# EXERCISE GOAL
Find the line that contains "Viewport: 580px width, 435px height." in the entries below. Restate it and every line after it, word for word, with no pictures.

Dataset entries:

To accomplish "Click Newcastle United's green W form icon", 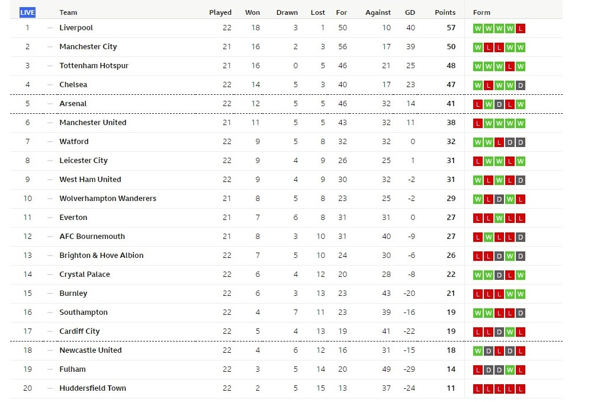I will coord(478,351).
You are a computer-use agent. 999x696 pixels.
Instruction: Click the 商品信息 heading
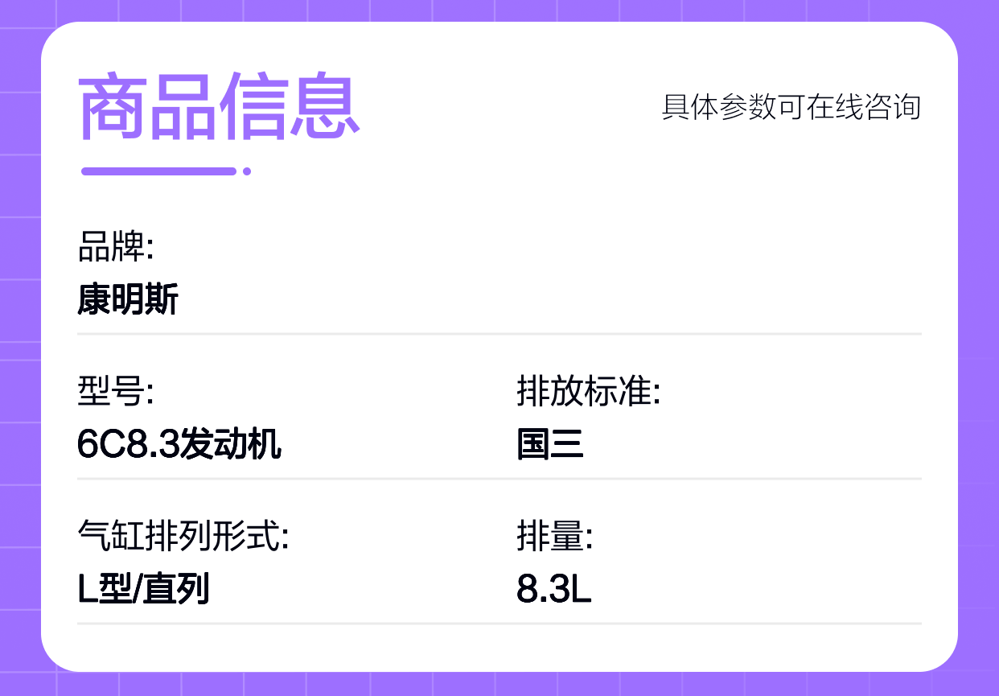coord(219,108)
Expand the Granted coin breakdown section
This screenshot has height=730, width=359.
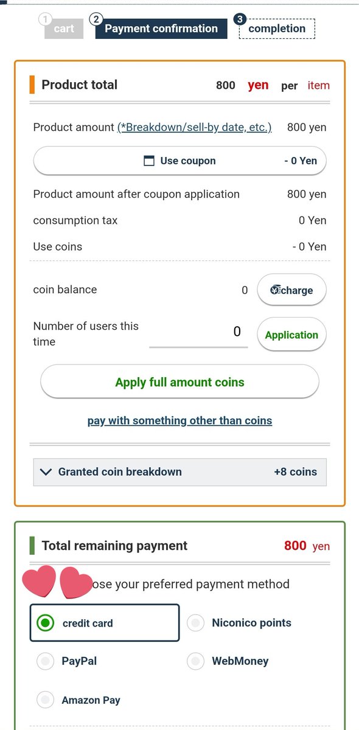[180, 471]
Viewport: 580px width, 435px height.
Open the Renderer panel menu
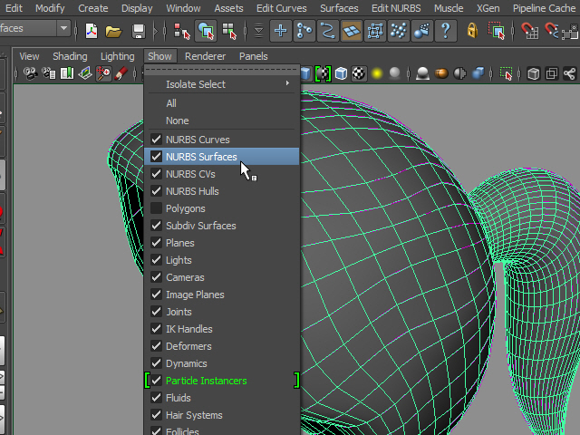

# TASK RESULT
Viewport: 580px width, 435px height.
Open the Renderer panel menu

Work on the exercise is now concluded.